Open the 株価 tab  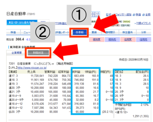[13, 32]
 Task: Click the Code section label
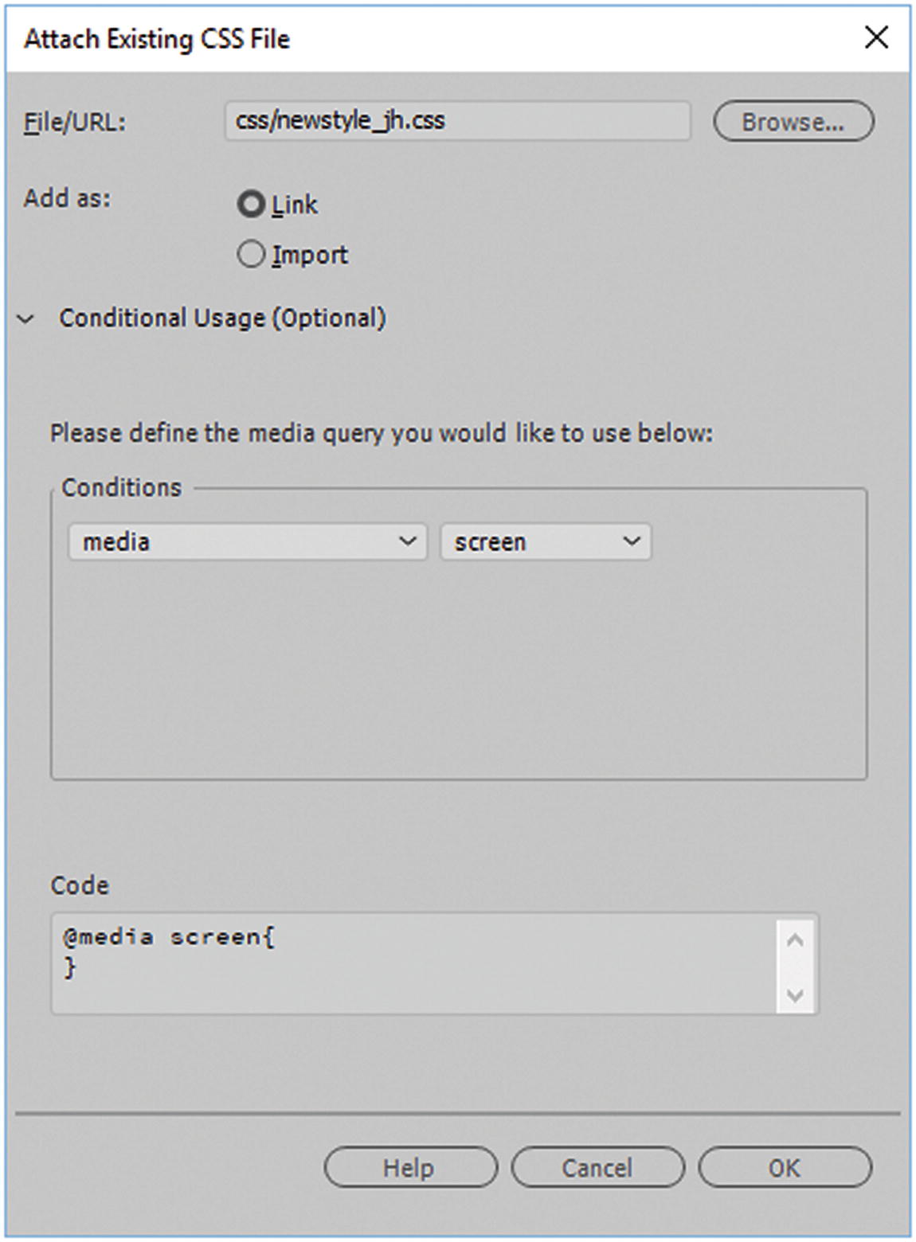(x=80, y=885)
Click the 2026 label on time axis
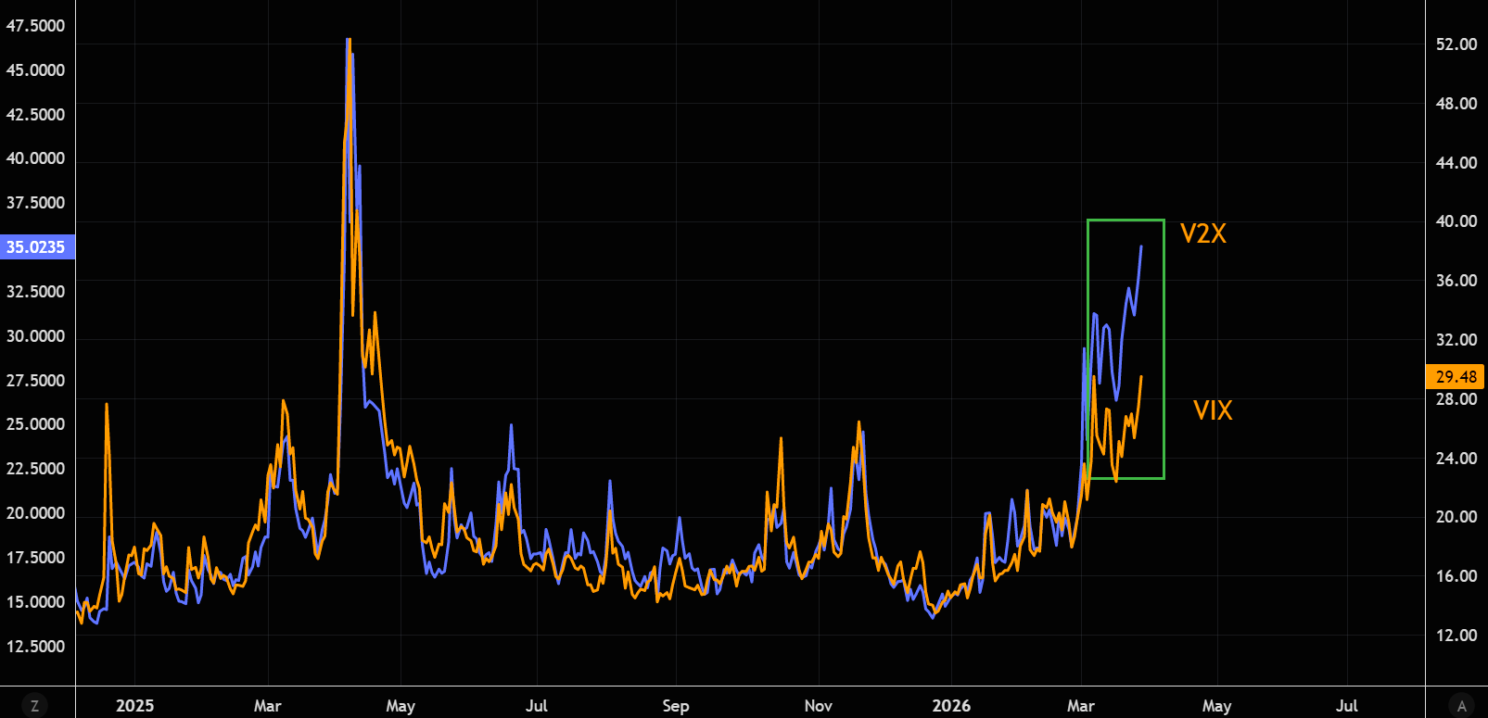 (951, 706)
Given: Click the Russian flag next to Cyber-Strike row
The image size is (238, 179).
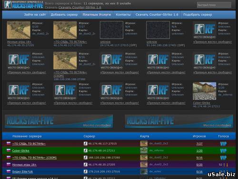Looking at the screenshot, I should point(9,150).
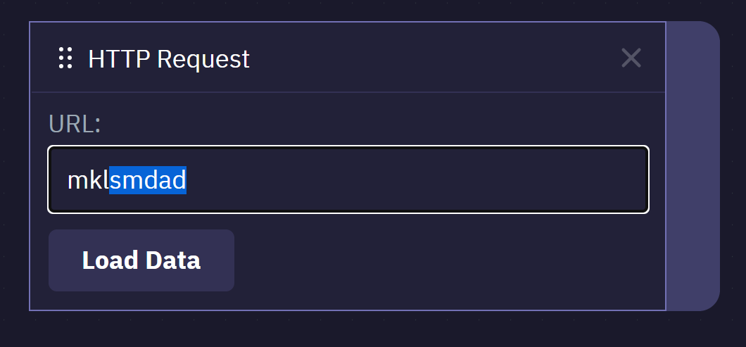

- _Problem statement_
Restate exactly the lines that start at the "Click the 2026 label on time axis" line and end with the last line of the material above, leaving out the pictures.

- _Expected answer_
Click the 2026 label on time axis
 (951, 706)
Given: Click the Russian flag next to Cyber-Strike row
The image size is (238, 179).
Looking at the screenshot, I should point(9,150).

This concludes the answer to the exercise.